With every new generation, a new musical genre is developed. Usually, it’s accompanied by shouts of ‘turn that racket down!’ from every older person in the lip tattooing perth. In the 1920s, jazz was looked down on by the older generations, who thought it was too ‘wild’ and ‘uncouth’, and many young people were banned by their parents from watching or listening to it.
Later, in the 1950s, jazz had become the pinnacle of education and sophistication, but those who had once been banned from listening to jazz by their parents now decided that rock’n’roll was the ‘braindead’ music of the masses. Then those same people grew up and looked down upon the next generation of punk rockers who came along. So is music actually changing so much? Or do we just think that we know better than the generations who come after us?
This attitude towards new genres of music is not new. In fact, it is as old as time itself. Even operas such as Bizet’s Carmen and Puccini’s Madame Butterfly were initially considered ‘sordid’ and ‘scandalous’ before society evolved to see the important political messages behind the stories.
Is rock and metal music really so different?
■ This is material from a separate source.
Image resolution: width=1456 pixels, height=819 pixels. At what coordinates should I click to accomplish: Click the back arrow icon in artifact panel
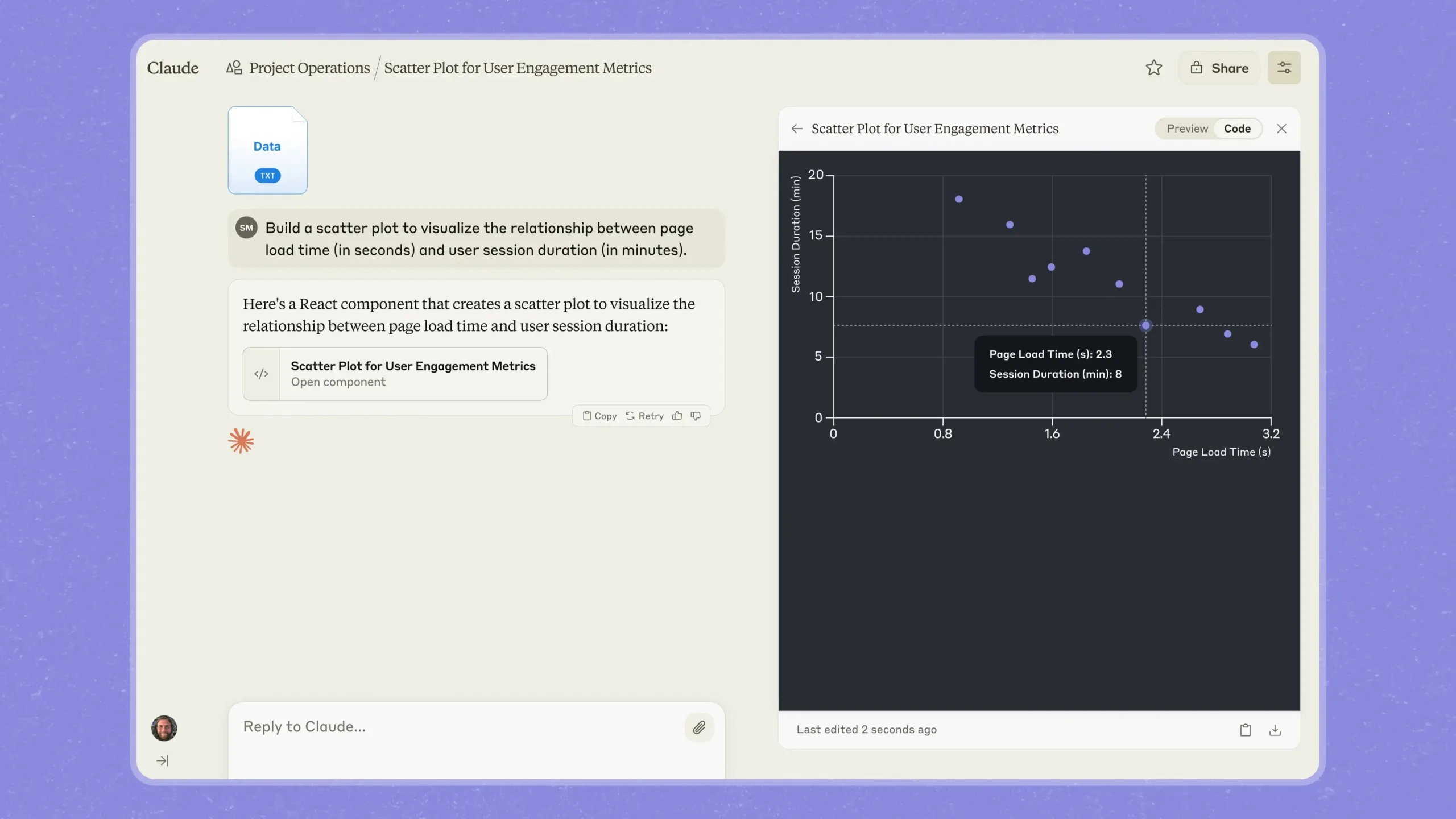click(797, 128)
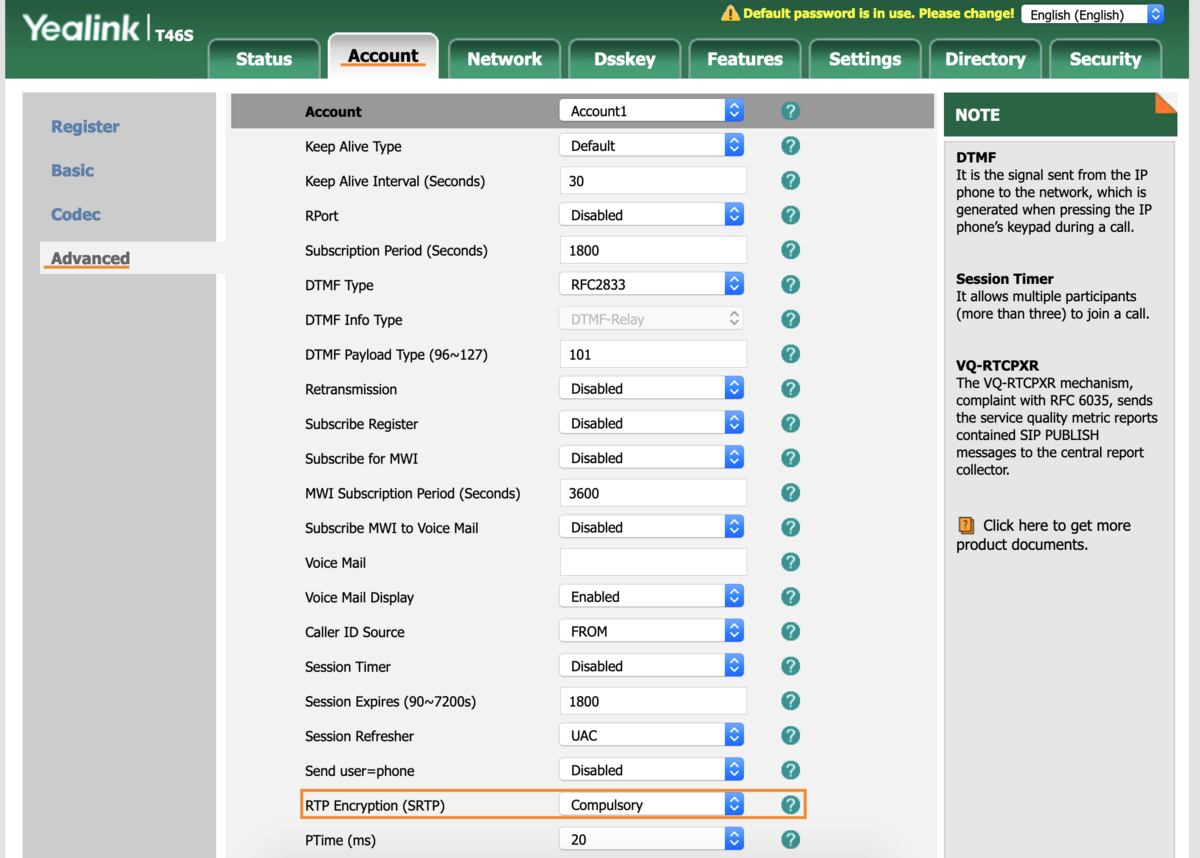Change the Session Refresher dropdown
Viewport: 1200px width, 858px height.
pyautogui.click(x=651, y=736)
Rock and punk have long been a means of communicating a political message; just consider for a moment bands such as The Clash, Rage Against The Machine, and Husker Du. And playing ‘loud’ or ‘dark’ music is hardly exclusive to rock and metal; many classical pieces fit the bill for these qualities – Holst’s ‘Mars, The Bringer Of War’, from The Planets, is booming, dark and aggressive, to fit with the character of the God in Roman mythology.
Holst’s composition was so compellingly dark and suspenseful that it inspired John Williams’ theme song for classic villain Darth Vader in the Star Wars series. In fact, a great many rock bands have taken influence from classical music; for example, Led Zeppelin are among the loudest live bands in history, yet are known to have drawn influence from Beethoven, Queen used a range of operatic features and styles in their music, and an entire genre of music (symphonic metal) was created using classical as the basis for creating heavier tracks.
Frank Zappa was known for his passion for Stravinsky and Varese, and Roger Waters of Pink Floyd wrote and released his three-part opera, Ca Ira, which was released in 2005. Also, metal bands such as Metallica and Children Of Bodom in particular, seem to have been heavily influenced by classical music, with Metallica even releasing two albums with the San Francisco Symphony orchestra.